## Quoted passage
=== Begin Enclosure ===

LinkedIn's Economic Graph research team released its 2026 Labor Market Report claiming that artificial intelligence has created at least 1.3 million new jobs globally over the past two years. The report directly challenges the prevailing narrative that automation primarily eliminates entry-level positions. Instead, LinkedIn argues the labor market is "rotating" toward new AI-related roles—including AI engineers, forward-deployed engineers, data annotators, and AI-enabled data center technicians—rather than contracting overall. The share of entry-level hiring has declined from recent peaks but remains broadly consistent with historical averages, according to the analysis.

The report acknowledges that global hiring remains approximately 20 percent below pre-pandemic levels, though LinkedIn attributes this shortfall primarily to economic uncertainty and monetary policy rather than AI displacement alone. The specific composition and geographic distribution of these 1.3 million new positions have not been detailed publicly. Additionally, the extent to which AI adoption has concentrated in particular sectors or functions, and whether demand for AI skills has genuinely offset losses in adjacent occupations, remains unclear from available statements.

=== End Enclosure ===

Records from a collection

=== Begin Enclosure ===

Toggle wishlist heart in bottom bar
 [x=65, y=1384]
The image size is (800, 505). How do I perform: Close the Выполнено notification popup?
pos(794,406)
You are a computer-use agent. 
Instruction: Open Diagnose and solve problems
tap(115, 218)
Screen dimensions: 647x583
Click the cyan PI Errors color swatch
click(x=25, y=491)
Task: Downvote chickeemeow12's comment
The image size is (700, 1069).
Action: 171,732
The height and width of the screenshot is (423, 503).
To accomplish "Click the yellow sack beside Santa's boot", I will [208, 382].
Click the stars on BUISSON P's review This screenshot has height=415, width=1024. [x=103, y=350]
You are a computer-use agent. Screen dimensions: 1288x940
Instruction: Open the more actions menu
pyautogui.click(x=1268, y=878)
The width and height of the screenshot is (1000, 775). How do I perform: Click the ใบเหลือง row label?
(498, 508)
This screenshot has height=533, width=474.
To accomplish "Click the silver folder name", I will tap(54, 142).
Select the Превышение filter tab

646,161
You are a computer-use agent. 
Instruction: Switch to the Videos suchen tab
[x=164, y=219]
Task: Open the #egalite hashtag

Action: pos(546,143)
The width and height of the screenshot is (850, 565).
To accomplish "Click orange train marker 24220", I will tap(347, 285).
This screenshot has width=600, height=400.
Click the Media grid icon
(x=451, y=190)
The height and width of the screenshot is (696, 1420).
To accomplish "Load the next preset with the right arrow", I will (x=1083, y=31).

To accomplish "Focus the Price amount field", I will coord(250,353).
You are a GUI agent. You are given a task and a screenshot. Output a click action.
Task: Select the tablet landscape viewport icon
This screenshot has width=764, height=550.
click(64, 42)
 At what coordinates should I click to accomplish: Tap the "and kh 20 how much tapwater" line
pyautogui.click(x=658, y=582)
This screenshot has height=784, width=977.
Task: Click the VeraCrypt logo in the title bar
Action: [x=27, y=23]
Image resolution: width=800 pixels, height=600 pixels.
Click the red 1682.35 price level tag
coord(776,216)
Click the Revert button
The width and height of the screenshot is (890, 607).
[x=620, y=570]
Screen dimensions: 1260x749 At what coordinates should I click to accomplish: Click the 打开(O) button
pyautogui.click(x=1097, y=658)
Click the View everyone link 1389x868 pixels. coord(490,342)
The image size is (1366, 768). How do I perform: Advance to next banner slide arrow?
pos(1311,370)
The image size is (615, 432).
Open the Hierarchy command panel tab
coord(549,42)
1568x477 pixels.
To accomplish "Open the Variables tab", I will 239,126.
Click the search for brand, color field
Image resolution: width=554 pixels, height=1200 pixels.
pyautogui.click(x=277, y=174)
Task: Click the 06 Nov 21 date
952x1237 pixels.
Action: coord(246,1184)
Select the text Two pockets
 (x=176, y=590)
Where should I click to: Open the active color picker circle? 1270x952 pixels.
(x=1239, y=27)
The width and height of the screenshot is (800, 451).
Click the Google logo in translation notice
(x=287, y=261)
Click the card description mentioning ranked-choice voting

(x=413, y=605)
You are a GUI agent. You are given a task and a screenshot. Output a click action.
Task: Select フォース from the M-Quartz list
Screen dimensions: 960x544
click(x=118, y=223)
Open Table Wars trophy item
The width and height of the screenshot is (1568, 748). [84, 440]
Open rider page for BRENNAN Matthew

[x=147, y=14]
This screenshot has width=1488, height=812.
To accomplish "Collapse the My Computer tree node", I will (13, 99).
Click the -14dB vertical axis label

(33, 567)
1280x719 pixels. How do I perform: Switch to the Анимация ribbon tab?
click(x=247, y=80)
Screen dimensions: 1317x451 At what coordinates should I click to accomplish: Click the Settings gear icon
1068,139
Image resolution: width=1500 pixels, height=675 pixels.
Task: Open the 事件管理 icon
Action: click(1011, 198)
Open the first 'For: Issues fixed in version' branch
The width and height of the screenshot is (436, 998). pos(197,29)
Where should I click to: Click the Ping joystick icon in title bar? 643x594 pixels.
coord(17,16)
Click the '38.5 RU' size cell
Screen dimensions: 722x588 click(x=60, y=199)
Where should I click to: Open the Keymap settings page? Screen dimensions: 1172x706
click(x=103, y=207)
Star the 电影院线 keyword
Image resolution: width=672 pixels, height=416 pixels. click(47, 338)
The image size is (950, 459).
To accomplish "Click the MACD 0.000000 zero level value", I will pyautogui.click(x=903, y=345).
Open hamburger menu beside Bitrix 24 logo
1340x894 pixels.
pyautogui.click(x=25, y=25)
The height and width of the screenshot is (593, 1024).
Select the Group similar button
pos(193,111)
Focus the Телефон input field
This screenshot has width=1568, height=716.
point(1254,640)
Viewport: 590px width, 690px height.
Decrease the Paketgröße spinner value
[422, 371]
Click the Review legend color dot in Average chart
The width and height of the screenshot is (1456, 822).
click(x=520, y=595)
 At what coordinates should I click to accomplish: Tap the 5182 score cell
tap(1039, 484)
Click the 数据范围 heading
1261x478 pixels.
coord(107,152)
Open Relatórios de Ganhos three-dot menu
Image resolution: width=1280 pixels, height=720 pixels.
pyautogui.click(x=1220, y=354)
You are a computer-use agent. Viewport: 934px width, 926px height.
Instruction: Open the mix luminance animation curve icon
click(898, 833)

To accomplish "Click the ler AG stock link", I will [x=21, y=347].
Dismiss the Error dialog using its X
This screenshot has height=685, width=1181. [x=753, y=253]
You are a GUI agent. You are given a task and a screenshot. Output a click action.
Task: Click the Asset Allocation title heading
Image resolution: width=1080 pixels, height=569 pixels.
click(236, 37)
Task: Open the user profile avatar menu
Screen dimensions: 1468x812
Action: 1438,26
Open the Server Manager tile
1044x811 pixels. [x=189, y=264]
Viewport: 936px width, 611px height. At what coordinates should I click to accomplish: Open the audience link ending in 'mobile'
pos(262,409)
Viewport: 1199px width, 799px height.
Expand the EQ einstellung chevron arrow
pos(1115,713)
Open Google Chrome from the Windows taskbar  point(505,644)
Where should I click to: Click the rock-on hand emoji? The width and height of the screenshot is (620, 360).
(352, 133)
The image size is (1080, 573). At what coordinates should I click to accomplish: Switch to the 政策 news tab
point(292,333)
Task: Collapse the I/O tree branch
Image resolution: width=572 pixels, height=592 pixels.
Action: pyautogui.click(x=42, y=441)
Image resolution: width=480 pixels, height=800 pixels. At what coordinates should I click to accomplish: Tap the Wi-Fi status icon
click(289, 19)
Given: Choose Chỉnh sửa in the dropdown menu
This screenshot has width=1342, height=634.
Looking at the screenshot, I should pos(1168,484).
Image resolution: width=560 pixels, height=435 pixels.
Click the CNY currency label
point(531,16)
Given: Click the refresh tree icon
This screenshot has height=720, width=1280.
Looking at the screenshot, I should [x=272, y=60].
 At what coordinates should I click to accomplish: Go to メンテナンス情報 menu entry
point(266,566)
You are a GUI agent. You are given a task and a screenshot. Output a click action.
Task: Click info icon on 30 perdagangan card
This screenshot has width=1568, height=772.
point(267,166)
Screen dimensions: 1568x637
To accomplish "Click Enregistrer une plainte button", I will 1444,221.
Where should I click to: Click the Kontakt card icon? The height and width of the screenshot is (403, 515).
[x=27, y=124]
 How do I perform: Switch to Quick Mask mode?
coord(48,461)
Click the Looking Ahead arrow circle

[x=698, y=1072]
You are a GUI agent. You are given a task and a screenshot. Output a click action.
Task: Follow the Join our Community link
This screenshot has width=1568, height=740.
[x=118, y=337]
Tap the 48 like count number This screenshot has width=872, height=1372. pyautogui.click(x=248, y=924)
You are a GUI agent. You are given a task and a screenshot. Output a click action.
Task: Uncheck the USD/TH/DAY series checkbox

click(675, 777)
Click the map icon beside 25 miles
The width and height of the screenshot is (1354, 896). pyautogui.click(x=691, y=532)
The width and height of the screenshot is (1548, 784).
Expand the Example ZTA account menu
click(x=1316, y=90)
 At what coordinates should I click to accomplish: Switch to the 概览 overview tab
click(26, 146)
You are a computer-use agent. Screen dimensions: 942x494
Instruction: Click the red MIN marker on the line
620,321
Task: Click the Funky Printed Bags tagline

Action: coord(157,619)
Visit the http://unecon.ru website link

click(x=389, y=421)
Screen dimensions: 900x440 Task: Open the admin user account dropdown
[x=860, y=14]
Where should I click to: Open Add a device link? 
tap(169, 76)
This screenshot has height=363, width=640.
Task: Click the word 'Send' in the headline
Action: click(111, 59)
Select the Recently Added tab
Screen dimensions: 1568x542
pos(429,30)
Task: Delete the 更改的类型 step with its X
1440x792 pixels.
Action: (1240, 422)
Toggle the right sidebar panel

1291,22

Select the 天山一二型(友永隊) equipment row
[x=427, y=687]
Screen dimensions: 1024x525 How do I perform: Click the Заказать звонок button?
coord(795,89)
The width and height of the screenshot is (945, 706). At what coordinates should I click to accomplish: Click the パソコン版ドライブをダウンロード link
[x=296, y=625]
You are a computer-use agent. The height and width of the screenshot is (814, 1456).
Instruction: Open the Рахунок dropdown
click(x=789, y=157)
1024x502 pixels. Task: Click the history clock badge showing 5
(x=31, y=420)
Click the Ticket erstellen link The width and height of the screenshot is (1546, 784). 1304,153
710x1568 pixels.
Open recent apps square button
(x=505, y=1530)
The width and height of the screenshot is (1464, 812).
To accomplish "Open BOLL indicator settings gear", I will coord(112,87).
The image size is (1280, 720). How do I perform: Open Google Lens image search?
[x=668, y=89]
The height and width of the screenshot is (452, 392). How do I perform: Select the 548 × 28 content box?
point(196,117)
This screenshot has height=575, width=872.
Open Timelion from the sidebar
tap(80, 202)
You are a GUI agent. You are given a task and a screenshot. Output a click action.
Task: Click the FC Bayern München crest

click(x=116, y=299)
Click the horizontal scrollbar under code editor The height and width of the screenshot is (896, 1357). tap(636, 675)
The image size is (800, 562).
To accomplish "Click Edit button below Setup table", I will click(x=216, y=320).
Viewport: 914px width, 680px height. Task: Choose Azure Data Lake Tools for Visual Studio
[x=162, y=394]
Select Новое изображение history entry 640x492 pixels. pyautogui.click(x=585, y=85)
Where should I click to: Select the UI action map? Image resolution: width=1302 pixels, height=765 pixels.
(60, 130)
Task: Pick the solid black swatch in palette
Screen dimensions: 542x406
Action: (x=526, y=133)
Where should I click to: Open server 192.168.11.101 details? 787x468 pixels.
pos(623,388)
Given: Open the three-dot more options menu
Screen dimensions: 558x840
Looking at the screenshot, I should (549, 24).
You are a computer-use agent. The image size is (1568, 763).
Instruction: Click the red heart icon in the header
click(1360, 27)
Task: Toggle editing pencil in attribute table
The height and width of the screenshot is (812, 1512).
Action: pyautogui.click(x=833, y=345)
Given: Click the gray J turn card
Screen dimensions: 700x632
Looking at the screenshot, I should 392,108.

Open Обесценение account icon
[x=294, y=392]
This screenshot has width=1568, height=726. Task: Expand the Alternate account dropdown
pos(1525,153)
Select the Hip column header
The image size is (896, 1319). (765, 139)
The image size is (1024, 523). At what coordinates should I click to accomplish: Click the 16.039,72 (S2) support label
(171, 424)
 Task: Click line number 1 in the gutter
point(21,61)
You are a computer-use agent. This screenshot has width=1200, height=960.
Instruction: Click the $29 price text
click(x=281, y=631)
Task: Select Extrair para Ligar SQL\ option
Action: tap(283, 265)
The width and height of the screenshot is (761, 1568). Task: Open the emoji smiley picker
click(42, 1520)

=== End Enclosure ===

## Using the information
a) Print the passage on LinkedIn's AI jobs report between "The report acknowledges" and "from available statements.", inclusive.
b) Carry on the passage about LinkedIn's AI jobs report from its final sentence.
These rows were drawn from a separate source.

## Solved problems
a)
The report acknowledges that global hiring remains approximately 20 percent below pre-pandemic levels, though LinkedIn attributes this shortfall primarily to economic uncertainty and monetary policy rather than AI displacement alone. The specific composition and geographic distribution of these 1.3 million new positions have not been detailed publicly. Additionally, the extent to which AI adoption has concentrated in particular sectors or functions, and whether demand for AI skills has genuinely offset losses in adjacent occupations, remains unclear from available statements.

b)
For employers and in-house counsel, the report signals that AI-related hiring is accelerating and that early-career talent pipelines in AI-adjacent fields may soften even as demand for specialized AI roles strengthens. Job seekers and workforce development professionals should monitor whether these new roles are genuinely accessible to entry-level candidates or require prior technical experience. Policymakers and employment lawyers tracking potential regulatory responses to AI displacement should note that this data now anchors one side of an active debate over whether AI creates or destroys net employment opportunities.